# Virtual whole blood infection assay

## Experiments – Whole blood infection assays

In the wet lab whole blood experiments are performed where blood samples from healthy donors or immunocompromised individuals are infected with various pathogens such as the human-pathogenic fungi Candida albicans and Candida glabrata or the bacterial pathogen Staphylococcus aureus. With the aid of FACS analysis and survival assays temporal dynamics of the host-pathogen interplay can be measured.

## State-based model

The state-based model (SBM) is a non-spatial stochastic model, which we use to simulate the interaction of different immune cell types and pathogens in a rule-based fashion. While simulating cellular interactions cells can obtain different states. For the whole blood infection assays the corresponding SBM is depicted below and is described in greater detail here.

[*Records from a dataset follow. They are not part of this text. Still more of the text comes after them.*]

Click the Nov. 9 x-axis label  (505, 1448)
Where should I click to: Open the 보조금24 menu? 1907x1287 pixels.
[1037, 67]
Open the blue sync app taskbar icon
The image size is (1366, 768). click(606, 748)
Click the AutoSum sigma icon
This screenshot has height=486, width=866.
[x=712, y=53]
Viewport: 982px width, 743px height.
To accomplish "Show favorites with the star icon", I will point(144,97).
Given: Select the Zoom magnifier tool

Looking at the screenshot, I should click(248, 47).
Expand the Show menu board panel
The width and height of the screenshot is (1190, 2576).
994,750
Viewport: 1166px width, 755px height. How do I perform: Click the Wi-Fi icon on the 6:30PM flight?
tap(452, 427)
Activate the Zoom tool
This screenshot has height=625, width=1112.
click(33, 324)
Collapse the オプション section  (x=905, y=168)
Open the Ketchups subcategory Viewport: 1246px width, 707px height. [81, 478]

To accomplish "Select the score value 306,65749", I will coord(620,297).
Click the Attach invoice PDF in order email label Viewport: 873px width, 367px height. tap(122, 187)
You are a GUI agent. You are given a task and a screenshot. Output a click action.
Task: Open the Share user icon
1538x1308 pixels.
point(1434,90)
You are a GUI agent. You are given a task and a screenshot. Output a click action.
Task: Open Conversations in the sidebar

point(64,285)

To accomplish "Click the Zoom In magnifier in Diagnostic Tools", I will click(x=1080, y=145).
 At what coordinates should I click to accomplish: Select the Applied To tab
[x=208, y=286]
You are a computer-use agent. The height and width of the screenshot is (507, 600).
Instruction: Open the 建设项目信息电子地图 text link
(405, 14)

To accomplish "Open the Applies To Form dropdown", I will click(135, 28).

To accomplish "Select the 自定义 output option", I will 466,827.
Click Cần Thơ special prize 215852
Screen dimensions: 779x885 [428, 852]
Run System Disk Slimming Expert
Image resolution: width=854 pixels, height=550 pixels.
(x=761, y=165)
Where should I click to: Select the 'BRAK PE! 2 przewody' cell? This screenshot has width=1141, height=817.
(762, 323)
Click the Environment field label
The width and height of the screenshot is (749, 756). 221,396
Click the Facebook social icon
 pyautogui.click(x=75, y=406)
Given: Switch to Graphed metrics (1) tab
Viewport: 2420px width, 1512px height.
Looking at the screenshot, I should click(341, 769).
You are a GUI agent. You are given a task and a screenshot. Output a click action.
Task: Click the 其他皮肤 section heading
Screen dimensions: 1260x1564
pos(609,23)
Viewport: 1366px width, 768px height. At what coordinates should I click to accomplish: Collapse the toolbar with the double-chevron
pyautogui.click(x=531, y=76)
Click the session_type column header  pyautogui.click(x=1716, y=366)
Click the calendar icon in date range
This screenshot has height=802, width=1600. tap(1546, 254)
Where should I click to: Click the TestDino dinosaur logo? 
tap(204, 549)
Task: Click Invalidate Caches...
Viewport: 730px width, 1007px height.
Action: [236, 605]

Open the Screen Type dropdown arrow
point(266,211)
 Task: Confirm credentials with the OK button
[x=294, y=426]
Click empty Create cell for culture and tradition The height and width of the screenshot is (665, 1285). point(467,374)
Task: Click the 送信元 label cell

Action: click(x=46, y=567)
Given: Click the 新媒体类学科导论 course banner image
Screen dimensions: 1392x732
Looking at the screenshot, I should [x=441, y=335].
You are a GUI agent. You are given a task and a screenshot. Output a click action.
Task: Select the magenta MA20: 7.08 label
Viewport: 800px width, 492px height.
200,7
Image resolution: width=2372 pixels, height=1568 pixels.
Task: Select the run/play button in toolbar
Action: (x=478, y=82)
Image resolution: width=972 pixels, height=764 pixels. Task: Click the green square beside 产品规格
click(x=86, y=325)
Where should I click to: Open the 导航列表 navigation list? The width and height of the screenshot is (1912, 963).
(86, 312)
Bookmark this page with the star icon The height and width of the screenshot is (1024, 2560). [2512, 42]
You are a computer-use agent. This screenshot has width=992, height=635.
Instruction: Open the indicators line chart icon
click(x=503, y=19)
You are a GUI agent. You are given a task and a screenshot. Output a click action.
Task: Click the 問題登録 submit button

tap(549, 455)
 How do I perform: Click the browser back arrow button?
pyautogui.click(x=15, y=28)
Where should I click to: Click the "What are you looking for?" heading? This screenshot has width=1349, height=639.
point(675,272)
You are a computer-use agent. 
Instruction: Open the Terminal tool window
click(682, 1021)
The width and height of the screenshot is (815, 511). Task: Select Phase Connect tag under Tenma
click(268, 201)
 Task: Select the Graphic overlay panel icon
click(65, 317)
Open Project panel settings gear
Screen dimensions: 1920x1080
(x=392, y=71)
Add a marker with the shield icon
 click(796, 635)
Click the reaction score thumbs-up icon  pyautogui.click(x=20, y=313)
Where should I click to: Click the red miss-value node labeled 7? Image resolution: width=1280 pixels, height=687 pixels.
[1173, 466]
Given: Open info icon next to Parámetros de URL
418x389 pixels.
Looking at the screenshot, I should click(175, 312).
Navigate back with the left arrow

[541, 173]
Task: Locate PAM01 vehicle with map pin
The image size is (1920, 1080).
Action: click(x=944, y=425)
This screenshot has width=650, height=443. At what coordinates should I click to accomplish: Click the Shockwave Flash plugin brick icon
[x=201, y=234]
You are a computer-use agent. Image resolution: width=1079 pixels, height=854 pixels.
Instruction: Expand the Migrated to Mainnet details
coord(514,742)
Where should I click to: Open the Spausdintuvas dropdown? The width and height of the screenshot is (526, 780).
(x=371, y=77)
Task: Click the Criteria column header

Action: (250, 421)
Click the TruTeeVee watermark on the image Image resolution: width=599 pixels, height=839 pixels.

##### State-based model of the whole-blood infection assay for various pathogens

States are shown as circles in different colors. Pathogens can be alive and extracellular $P_{AE}$, killed and extracellular $P_{KE}$, as well as alive or killed immune evasive ($P_{AiE}$ and $P_{KiE}$). The immune cells monocytes and neutrophils; can can be in different states $M_{i,j}$ and $N_{i,j}$, respectively, where $i$ and $j$ refer to the number of alive and killed phagocytosed pathogens, respectively. State transitions are indicated by arrows with the corresponding transition rates.

## Agent-based model

The agent-based model (ABM) is the spatial counterpart of the SBM and simulates cells as single individuals in a three-dimensional environment. The environment is modelled as a cube that resembles a section of the blood samples. Cells move and interact according to a specific rule set. The ABM can be used to estimate spatial parameters such as migration parameters for immune cells. A typical example for such a simulation can be seen below.

##### Agent-based model of the whole-blood infection assay with C. albicans

Here 1µl of blood is simulated comprising the immune cell types of neutrophils (blue) and macrophages (orange) and C. albicans cells in various colors depending on their current state (alive = green, dead = red, immune evasive alive = yellow, immune evasive dead = grey).

## Bottom-up approach

We developed a bottom-up approach were we combined the SBM and the ABM. In this bottom-up approach non-spatial immune reaction rates are estimated using the much faster SBM. After the conversion of contact-dependent rates, such as phagocytosis rates, they can be used in the ABM. The computationally expensive ABM can then be used to estimate spatial parameters exclusively. In the future we will extend the ABM towards a hybrid ABM that – apart from the cellular layer – includes an additional molecule layer, where molecule diffusion is simulated using partial differential equations (PDE).

##### Bottom-up approach

We combined the SBM and ABM in a bottom-up fashion including self-consistent parameter conversion for efficient simulation and parameter estimation.

##### Treatment of virtual neutropenic patients

Application of the bottom-up approach to simulate fungal infections with C. albicans and C. glabrata in virtual neutropenic patients and to perform an in silico treatment of these patients.